A few years earlier, he had purchased a brand-new '00 Chevy Silverado. Since he lives in Texas, it was almost a requirement that he owned a truck. Seeing that his father and everyone else in his neighborhood drove some sort of truck, it was all Freddy knew. So, the Chevy was simply purchased as a commuter vehicle with the capability to haul supplies to his father's shop.
Just before making the final decision to sign up for the state's law enforcement agency, Freddy and a few friends went to the annual Texas Heat Wave show. Once he made it to the event and saw many airbagged trucks laying frame on the ground, it was over for him.He noticed how stylish a truck like his could turn out with a moderate amount of work. Instantly, Freddy found his new niche with super-low and flashy late-model trucks.
Immediately after the show, he made plans to turn the truck into a full show vehicle. The first thing on the list was to 'bag the truck over a set of 20-inch wheels and let it rest firmly on the ground. Then, at his father's shop, he bodyworked the Chevy and prepped it for paint. Freddy also disassembled all of the interior plastics and sanded them smooth for paint. When all of the parts were ready, they were taken into the shop's booth and painted in a bright red, with orange flames on the inside and the outside.
With a little upholstery work, Freddy's truck was complete and taken around to various shows. Because it had a bright color, the truck was photographed for show coverage in all of the magazines. This was a great feat to accomplish, but Freddy was still not satisfied. After seeing the truck in print and being an experienced show participant, he realized he had to up his game by body-dropping the truck over big wheels.
Freddy employed the help of Chris Birtciel to fit the biggest wheels possible while making the rockers hug the pavement. The first step in Chris's process was to raise the frame and replace the centersection with 2x4-inch steel tubing to retain the stock floor of the cab. Then, he measured the spacing up front and figured that he could fit 26-inch wheels. To keep costs down and for better ride quality, Freddy got a set of 24 inch wheels with meaty tires. Then, Chris was able to create a new IFS with a 4-inch-narrower track width. For the back, the rearend was narrowed 6 inches and attached to a triangulated four-link.

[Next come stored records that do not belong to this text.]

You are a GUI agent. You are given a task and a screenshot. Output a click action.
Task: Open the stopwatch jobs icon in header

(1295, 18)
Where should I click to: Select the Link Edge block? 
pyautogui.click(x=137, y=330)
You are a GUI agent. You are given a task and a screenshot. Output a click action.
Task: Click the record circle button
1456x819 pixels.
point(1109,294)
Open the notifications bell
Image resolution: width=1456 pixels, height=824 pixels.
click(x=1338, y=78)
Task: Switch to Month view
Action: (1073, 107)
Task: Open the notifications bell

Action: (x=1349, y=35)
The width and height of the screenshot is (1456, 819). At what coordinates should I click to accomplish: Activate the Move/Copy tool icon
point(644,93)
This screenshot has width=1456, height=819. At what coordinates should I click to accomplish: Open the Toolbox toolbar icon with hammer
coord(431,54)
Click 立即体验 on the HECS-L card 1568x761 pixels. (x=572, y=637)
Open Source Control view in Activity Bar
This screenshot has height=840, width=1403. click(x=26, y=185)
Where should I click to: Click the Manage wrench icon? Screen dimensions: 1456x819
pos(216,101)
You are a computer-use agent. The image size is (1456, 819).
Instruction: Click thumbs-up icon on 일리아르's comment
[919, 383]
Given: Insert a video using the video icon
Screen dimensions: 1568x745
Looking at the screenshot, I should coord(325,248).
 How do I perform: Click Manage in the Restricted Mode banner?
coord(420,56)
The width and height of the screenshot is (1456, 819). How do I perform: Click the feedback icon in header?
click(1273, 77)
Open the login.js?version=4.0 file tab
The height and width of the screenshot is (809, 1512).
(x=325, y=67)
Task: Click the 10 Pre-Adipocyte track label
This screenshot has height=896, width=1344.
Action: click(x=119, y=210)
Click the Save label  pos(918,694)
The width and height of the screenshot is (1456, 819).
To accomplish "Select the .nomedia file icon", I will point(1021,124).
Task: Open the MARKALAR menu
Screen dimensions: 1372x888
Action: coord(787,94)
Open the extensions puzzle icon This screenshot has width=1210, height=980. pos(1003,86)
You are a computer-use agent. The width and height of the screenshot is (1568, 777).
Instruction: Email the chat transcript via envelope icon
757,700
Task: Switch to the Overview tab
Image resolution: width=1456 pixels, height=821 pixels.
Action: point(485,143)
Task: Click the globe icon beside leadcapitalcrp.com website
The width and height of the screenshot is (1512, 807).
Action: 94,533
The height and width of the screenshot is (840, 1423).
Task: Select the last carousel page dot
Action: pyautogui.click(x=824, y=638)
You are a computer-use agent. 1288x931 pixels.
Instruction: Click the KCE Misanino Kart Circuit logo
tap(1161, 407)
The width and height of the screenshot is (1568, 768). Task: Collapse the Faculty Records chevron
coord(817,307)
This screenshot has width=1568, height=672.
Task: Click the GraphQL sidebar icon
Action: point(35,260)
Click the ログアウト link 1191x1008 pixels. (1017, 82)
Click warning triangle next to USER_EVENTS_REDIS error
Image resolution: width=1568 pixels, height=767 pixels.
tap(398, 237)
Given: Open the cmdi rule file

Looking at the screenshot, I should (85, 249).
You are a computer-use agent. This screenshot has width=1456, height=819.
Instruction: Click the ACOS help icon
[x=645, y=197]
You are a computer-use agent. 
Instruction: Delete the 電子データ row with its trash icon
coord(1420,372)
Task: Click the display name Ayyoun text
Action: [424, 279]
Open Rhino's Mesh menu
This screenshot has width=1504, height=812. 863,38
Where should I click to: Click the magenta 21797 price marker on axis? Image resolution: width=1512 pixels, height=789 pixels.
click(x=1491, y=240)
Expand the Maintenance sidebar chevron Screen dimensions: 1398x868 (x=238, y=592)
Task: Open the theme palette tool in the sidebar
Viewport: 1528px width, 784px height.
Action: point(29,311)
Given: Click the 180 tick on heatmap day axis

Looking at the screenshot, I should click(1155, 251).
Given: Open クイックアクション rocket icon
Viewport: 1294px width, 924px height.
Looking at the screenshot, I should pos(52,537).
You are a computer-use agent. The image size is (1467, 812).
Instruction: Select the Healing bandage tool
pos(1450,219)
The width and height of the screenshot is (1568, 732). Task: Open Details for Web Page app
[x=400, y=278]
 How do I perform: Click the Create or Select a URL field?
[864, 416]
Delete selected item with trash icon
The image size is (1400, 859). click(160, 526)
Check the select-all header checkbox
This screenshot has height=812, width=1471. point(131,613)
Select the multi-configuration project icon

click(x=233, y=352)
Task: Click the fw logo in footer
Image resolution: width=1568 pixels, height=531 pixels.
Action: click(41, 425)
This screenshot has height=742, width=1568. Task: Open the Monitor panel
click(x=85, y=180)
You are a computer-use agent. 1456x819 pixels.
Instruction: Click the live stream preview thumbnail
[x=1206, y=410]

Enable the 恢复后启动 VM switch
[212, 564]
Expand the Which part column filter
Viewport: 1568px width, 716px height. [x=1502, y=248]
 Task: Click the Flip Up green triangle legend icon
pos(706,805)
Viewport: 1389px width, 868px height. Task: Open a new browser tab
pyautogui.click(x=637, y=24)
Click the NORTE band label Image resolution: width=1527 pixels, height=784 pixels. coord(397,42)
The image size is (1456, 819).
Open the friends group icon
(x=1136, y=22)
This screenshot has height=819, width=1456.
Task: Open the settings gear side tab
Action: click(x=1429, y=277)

Even with all of the mods done to make this truck look stunning and tuck huge wheels, Freddy wanted to sacrifice as little as possible. That's why he left the door handles and kept the air conditioning, even though the blower box had to be modified to make room for the wheels. The truck's only inconvenience is its lack of windshield wipers, which were ditched to create more room under the hood. Besides that small detail, Freddy is proud to drive it on his daily commute to his job. Because he had so much fun building and driving this truck, Freddy has decided to stay in the truck scene, and we're sure he'll produce another killer ride for all of us to marvel at.